Многие плакали, а денщик рыдал навзрыд… Из толпы к трупу протеснился коридорный Марко и, верный своему набожному настроению, сказал тихо:
– Господа, это нехорошо над отходящей душою плакать. Лучше молитесь, – и с этим он раздвинул нас и поставил на стол глубокую тарелку с чистою водою.
– Это что? – спросили мы Марко.
– Вода, – отвечал он.
– Зачем она?
– Чтобы омылась и окунулась его душа.
И Марко поправил самоубийцу навзничь и стал заводить ему глазные веки…
Мы все крестились и плакали, а денщик упал на колена и бил лбом о пол так, что это было слышно.
Прибежали два доктора—наш полковой и полицейский, и оба, как нынче по-русски говорят, «констатировали факт смерти»…
Саша умер.
За что? за кого он убил себя? Где деньги, кто вор, который украл их? Что будет дальше с этой историей, которая разлетелась, как выпущенная на ветер пуховая подушка, и ко всем к нам липла?
Все это мешалось, и головы шли кругом, но мертвое тело умеет отвлечь все внимание и заставить прежде всего заботиться о себе.
В номере Саши появились полицейские и лекаря с фельдшерами и стали писать протокол. Мы оказались лишними, и нас попросили удалиться. Его раздевали и осматривали его вещи при одних понятых, в числе которых был коридорный Марко и наш полковой доктор, да один офицер в виде депутата. Денег, разумеется, не нашли.
Под столом оказался пистолет, а на столе листок бумаги, на котором наскоро, торопливым почерком Саша написал: «Папа и мама, простите – я невинен».
Для того, чтобы написать это, требовалось, разумеется, две секунды.
Денщик, который был свидетелем смерти Саши, говорил, что покойный вбежал, – не садясь к столу, стоя написал эту строчку и сейчас же, стоя, выстрелил себе в грудь и упал ему на руки.
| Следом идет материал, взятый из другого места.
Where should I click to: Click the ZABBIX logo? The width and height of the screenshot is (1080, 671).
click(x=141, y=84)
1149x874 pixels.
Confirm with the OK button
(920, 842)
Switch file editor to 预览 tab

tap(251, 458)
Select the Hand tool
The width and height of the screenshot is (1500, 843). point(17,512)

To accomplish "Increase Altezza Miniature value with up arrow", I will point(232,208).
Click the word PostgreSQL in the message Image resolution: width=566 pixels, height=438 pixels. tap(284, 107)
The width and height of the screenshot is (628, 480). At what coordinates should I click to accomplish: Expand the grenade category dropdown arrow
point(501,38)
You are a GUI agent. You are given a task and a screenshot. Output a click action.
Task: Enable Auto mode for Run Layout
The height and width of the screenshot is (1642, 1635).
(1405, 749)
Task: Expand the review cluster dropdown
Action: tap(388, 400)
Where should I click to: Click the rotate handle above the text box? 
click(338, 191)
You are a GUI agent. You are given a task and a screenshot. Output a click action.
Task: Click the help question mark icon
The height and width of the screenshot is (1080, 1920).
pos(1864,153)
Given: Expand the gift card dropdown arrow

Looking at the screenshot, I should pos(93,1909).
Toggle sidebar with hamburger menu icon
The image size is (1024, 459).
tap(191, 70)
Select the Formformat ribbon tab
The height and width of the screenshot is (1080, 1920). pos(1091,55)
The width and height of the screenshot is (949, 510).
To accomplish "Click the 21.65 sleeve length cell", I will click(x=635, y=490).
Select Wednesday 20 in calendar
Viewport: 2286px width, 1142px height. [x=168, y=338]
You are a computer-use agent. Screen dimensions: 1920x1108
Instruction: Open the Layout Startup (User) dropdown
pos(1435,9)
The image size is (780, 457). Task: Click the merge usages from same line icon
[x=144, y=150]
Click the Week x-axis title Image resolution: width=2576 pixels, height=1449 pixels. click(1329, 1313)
Солдат много раз передавал этот рассказ в неизменной редакции всем, кто его расспрашивал, и потом стоял молча, моргая глазами; но когда подошел к нему Август Матвеич и, взглянув ему в глаза, хотел его расспрашивать более подробно, денщик отвернулся от него и сказал ротмистру:
– Дозвольте, ваше высокоблагородие, мне выйти обмыться, на моих руках кровь христианская.
Ему разрешили выйти, потому что он в самом деле был сильно залит кровью – что являло вид тяжелый и ужасный.
Все это происходило еще на рассвете, и заря уже чуть алела – свет уже чуть пробивался в окна.
В номерах, занятых офицерами, все двери в коридор были открыты, и везде еще горели свечи. В двух-трех комнатках сидели, спустя руки и головы, офицеры. Все они были похожи теперь более на мумий, чем на живых людей. Пьяный чад унесся, как туман, не оставив и следа… На всех лицах выражалось отчаянье и горе…
Бедный Саша, – если бы дух его мог интересоваться земным, – конечно, должен бы найти утешение в том, как все его любили и как всем больно было пережить, его столь молодого, столь цветущего и полного жизнью!
А на нем тяготело подозрение… ужасное, гнусное подозрение… Но кто бы посмел напомнить теперь об этом подозрении усачам, по опустившимся лицам которых струились слезы…
– Саша! Саша! бедный, юный Саша! что ты с собой сделал? – шептали уста, и вдруг сердце останавливалось, и пред всяким из нас вставал вопрос: «И ты тоже не виноват ли в этом? Разве ты не видел, какой он был? Разве ты остановил других, чтобы к нему не приставали? Разве ты сказал, что ты ему веришь, что ты уважаешь неприкосновенность его тайны?» Саша! бедный Саша! И что это за тайна, которую унес он с собою в тот мир, куда он предстал теперь с явной разгадкой погубившей его тайны… О, он чист, конечно, он чист от этого гнусного подозрения, и… проклятие тому, кто довел его до этого поступка!